Un abuso no excepcional

El expresidente Felipe Calderón admite en su libro Los retos que enfrentamos (Debate, 2014) que hubo abusos en la guerra al narco, pero —matiza— fueron la excepción, no la regla. Del total de quejas por tortura y malos tratos presentadas ante la Comisión Nacional de los Derechos Humanos, menos de 2% resultaron fundadas y dieron lugar a recomendaciones. Esas recomendaciones fueron acatadas por el gobierno que, para cumplirlas, inició las averiguaciones previas correspondientes. En cuanto a los 70 mil muertos que ocasionó esa guerra, Calderón acepta que son muchísimos, pero todos esos homicidios —sostiene— fueron cometidos por el crimen organizado.

Es claro que un Presidente no es responsable, al menos penalmente, de actos de tortura o de maltrato ni de homicidios que no haya ordenado o consentido.

Sin embargo, otro reiterado atropello se llevaba a cabo con la anuencia del entonces Presidente: el de los arraigos apoyados exclusivamente en las declaraciones de testigos pagados, los cuales declaraban exactamente lo que sus pagadores querían escuchar.

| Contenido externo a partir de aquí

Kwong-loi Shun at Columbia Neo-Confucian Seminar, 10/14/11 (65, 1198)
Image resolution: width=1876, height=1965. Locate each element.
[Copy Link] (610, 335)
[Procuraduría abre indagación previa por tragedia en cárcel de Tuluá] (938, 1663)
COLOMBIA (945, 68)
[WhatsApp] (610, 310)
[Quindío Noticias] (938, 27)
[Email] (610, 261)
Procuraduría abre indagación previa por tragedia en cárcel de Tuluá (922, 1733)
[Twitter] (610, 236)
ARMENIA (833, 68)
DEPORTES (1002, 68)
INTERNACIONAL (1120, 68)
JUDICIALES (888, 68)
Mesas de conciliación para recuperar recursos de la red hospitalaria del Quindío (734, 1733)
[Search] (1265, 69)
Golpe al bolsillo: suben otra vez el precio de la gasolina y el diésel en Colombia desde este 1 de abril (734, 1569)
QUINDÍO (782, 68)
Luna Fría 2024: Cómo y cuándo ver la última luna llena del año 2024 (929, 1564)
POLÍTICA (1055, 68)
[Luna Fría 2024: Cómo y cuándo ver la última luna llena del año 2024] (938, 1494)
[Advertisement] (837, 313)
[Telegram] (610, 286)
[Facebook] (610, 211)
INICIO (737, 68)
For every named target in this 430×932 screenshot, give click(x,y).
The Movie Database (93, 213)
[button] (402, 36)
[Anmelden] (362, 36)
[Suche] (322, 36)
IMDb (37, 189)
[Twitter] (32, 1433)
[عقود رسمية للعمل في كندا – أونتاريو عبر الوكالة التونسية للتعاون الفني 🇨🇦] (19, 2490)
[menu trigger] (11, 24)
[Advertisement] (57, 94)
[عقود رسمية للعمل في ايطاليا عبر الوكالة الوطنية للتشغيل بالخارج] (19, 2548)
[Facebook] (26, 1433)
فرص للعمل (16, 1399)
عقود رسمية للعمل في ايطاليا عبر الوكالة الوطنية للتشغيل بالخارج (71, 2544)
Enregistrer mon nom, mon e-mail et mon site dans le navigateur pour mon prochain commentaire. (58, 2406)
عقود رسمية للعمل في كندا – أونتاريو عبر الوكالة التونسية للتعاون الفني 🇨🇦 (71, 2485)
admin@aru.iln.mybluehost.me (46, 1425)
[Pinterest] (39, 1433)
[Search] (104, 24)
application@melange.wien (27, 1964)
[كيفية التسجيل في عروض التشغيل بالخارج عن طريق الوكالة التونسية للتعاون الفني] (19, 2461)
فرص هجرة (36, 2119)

¡Ay, cuántos desdichados fueron severamente dañados en algunos de sus más caros bienes porque uno de esos testigos lo señaló! Con el señalamiento se iniciaba la pesadilla. Sin ninguna otra prueba, el Ministerio Público solicitaba al juez que impusiera el arraigo, y el juez generalmente lo concedía. El señalado era privado de su libertad y en esa condición podía durar hasta 80 días, lapso más que suficiente para que perdiera su empleo, mermara su patrimonio, se causara grave quebranto a su familia, se hiciera trizas su reputación, se apagara su alegría y se menoscabara su salud anímica.

¿El uso desmesurado de la figura mejoró la procuración de justicia, al concederse al órgano de la acusación un plazo extremadamente largo para integrar una buena averiguación previa con detenido? No. De las personas arraigadas solamente se consignó a cinco por ciento. Contra el 95% restante nunca se consiguieron las pruebas que acreditaran su presunta responsabilidad en el delito o los delitos que se les imputaban. Esos porcentajes sugieren que la gran mayoría de los jueces no cumplieron con su función de proteger los derechos de los indiciados.

Las cifras son elocuentes. En el periodo de diciembre de 2006 a noviembre de 2012 —el gobierno del presidente Felipe Calderón—, exclusivamente en el fuero federal, la Procuraduría General de la República solicitó en total dos mil 337 órdenes de arraigo contra ocho mil 109 personas. Los jueces que resolvieron acerca de esas peticiones fueron, en general, sumamente obsequiosos: otorgaron dos mil 227 mandatos contra siete mil 739 indiciados, es decir, 95% de los solicitados.

De esta arbitrariedad se habla mucho menos. El arraigo no tiene la espectacularidad de la tortura, pero es tan brutalmente abusivo como ésta y seguramente en muchos casos sus efectos perniciosos han sido aún más severos e irreversibles. No obstante, mientras la tortura por lo menos en la ley y en el discurso se considera inaceptable, el arraigo no sólo goza de cabal salud sino que el nuevo código nacional de procedimientos penales lo contempla, sin atreverse a decir su nombre, para todos los delitos y sin plazo de duración.